Rasanya jadi sangat menyedihkan saat berpikir bahwa hanya aku yang menunggunya, yang begitu ingin bertemu. Bahwa mungkin saja dia sudah melupakan janji itu. Bahwa mungkin saja aku sama sekali tidak penting baginya.

"Aku adalah manusia terbodoh sejagat raya, seantariksa. Bodoh sebodoh-bodohnya. Bodoh yang paling bodoh!!" Aku memarahi diriku habis-habisan. Mendesis dengan kesal.

Kenapa aku begitu mudahnya terbuai. Kenapa selama ini aku terjebak dengan kalimat itu begitu dalam? Kenapa ada manusia sepertiku?

Tidak, aku tidak sedang bertanya. Aku hanya sedang menyesalkan diriku yang begitu rapuh, yang begitu bodoh.

Saat aku mengalihkan pandanganku, sebuah senyum yang mengembang terlihat sangat manis. Senyum yang masih seringan tawanya dulu.

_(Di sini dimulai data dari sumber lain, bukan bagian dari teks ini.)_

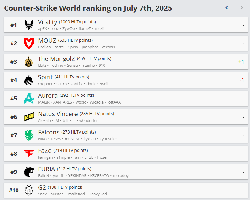Go to previous ranking date arrow

pyautogui.click(x=227, y=7)
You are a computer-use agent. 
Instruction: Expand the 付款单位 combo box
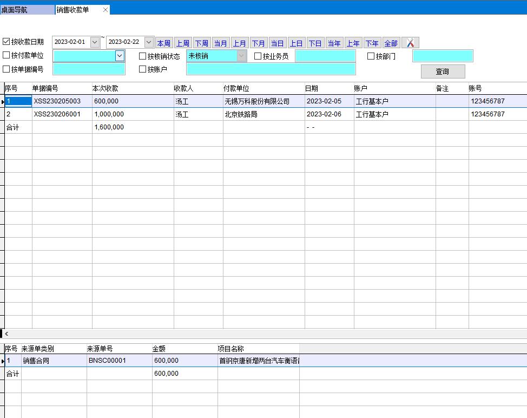click(x=120, y=56)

Dia mengenakan kemeja putih yang dilapisi sweter tanpa kancing yang semakin ke bawah, semakin gelap warnanya. Kemeja putihnya terlihat jelas dari kerahnya yang menyebul di sekitar leher, dan panjang bagian bawahnya yang kalah bersaing. Lengannya digulung sampai di bawah siku, memamerkan lengan tangannya yang panjang dan kuat.

Tubuhnya tampak berisi namun tidak gemuk. Rambutnya masih hitam legam, pendek, meski kini tidak dibiarkan jatuh. Dia pasti menggunakan banyak gel untuk bisa membuat sebagian rambutnya berdiri.

"Ryo...ta." Bibirku mengucapkan namanya di bawah kendali otakku.

Menatap senyumnya, parasnya, caranya berbicara, membuatku seolah tidak lagi berpijak di bumi. Nyatakah ini? Dia begitu berubah. Tidak ada lagi kesan imut dan manis. Penampilannya dewasa, tanpa kesan tua. Gagah dengan gaya rambut baru dan caranya bersikap. Aku semakin terkesima, terpesona dengan semua hal yang aku lihat padanya.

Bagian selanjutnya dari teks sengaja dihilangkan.